Task details:
Report each line in the data below that contains the string "Describe". Letter case counts.

━━━━━ Source records

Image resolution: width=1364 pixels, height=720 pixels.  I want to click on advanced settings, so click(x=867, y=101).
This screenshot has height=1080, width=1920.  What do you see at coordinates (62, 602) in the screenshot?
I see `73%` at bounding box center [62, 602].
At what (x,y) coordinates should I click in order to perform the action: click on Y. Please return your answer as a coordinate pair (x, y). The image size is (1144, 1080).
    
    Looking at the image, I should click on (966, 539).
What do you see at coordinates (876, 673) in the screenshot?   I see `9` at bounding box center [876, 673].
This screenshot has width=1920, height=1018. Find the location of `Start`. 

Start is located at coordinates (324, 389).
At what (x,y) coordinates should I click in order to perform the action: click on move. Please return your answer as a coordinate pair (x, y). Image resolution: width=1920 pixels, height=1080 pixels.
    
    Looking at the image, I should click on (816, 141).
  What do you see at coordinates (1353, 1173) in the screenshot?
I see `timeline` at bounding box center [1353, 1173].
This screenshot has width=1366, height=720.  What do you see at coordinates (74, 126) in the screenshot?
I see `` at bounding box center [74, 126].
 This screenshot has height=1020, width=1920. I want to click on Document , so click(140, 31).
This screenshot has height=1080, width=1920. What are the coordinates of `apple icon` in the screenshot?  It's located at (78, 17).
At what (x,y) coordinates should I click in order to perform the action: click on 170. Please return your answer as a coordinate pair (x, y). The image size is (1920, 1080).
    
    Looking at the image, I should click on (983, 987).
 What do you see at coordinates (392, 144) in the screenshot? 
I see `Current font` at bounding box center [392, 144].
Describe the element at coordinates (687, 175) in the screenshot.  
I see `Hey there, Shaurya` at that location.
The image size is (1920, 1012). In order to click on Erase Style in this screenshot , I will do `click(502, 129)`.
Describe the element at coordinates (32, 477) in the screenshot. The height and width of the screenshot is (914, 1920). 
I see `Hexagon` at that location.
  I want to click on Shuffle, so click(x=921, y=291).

━━━━━━━━━━

Exercise solution:
Describe the element at coordinates (687, 175) in the screenshot.  
Describe the element at coordinates (32, 477) in the screenshot. The height and width of the screenshot is (914, 1920). 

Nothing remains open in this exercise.